To train a PAM model, we used 10-fold cross-validation. We create a test set that is approximately 10% of the total data and use the remaining 90% to train the model. We use the internal cross-validation functions provided in the pamr package (Hastie et al., 2014) to produce a shrinkage threshold and determine the number of genes necessary to make predictions. We then apply this predictor both in the test set, which comes from the same platform, and on other microarray datasets that used different platforms. This process is repeated within each of the cross-validation folds to get average prediction accuracies and standard deviations. When predicting tumor grade (1–3 with increasing severity), we restricted to patients graded 1 or 3 as grade 2 is considered to be ambiguous.

3 Results

3.1 Normalization makes patient predictions depend on other patients’ data

Consider the PAM50 signature (Parker et al., 2009). The class assignment for a new patient is made by calculating a measure of closeness between the new patient and the average patient profile in each possible class, then choosing the class that was closest to the sample. For example, PAM50 consists of 50 genes and predicts five classes, so each class centroid is a profile of the average expression of each of the 50 genes within that class. The authors used correlation as a measure of closeness for a given sample to each class centroid, i.e. correlation is calculated between the 50 genes in the patient sample and the 50 genes in each class centroid. This is the step that necessitates suitable rescaling of the test data before predictions are made.

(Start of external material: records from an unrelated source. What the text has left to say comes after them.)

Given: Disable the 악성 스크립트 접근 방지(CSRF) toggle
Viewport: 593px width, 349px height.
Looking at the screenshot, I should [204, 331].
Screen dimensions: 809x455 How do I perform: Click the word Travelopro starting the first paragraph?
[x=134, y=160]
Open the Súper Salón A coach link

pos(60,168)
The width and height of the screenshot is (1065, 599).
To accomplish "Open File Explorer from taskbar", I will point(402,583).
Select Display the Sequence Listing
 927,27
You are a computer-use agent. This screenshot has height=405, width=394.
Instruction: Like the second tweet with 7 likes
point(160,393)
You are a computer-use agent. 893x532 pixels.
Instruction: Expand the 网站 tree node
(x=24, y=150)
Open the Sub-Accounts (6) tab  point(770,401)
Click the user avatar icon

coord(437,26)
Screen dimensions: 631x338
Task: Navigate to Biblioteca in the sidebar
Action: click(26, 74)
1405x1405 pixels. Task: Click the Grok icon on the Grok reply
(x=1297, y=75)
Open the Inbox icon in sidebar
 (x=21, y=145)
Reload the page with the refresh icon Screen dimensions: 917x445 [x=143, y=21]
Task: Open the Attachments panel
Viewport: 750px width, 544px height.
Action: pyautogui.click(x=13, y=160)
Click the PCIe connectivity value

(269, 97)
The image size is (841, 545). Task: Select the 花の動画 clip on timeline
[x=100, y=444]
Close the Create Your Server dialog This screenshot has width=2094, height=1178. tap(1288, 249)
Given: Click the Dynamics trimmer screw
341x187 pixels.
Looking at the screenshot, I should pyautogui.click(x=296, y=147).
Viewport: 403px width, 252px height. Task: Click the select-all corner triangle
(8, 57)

We considered two scenarios, which illustrate how PAM50 can produce varying subtype predictions for a particular patient when the data for other patients used in normalization varies. We used data from GSE7390 (n = 198), an experiment conducted using the Affymetrix hgu133plus2 microarray. In each experiment, we normalized the gene expression measurements in the test set to fall between 0 and 1.

First, we created predictions where we normalized all patients together. Then we calculated predictions for the same patients when normalized in smaller groups (n = 2,10,20,40,80,100,120) and measured the agreement between the predictions for the exact same patient when normalized with all patients versus a smaller subset of patients. When normalized in small batches, the predictions for the same patient changed compared with the case where all patients were normalized together (Fig. 2A).

Fig. 2.

Fig. 2.

Predictions for an individual patient can change depending on how many and what type of patients are included in the normalization step. (A) We first predicted the PAM50 subtype on an entire set of patients (Affymetrix hgu133plus2; GSE7390; n = 198). We then took 100 random samples of patient subsets ranging from 2 to 120 patients and predicted their subtypes with data normalization. We compared this newly predicted subtype to each patient’s originally predicted subtype and calculated agreement. Actual data are jittered and overlayed on the boxplot. We find that there is significant variation in percent concordance when a small subset of patients is subtyped in comparison to the entire patient population. (B) From the same setup, we took 100 random samples each of 40 patients and varied the percentage of ER-positive and ER-negative patients in the sample. That is, 0% on the X-axis corresponds to 0% (0/40) ER-negative patients and 100% (40/40) ER-positive patients in the sample. We then predicted subtypes on this subset and compared these newly predicted subtypes to the original predictions. The average concordance is plotted with ± 1SE bands. We note that the original population is 32% ER negative (dashed green line), which is where we see close to maximal concordance

Next we predicted on patient populations that varied in the distribution of estrogen receptor (ER) status, which is an important factor in breast cancer prognosis and treatment. Again we applied the PAM50 predictor to the entire test set. Then we created subsets of the entire test set with differing percentages of ER-negative patients and applied the predictor to each subset. When the percentage of ER-negative patients in the subset matched the percentage in the entire test set, patient subtypes best agreed with the original predictions on the entire test set. However, when the ER status of the other patients in the test set varied, the predictions for the same patient were often different (Fig. 2B).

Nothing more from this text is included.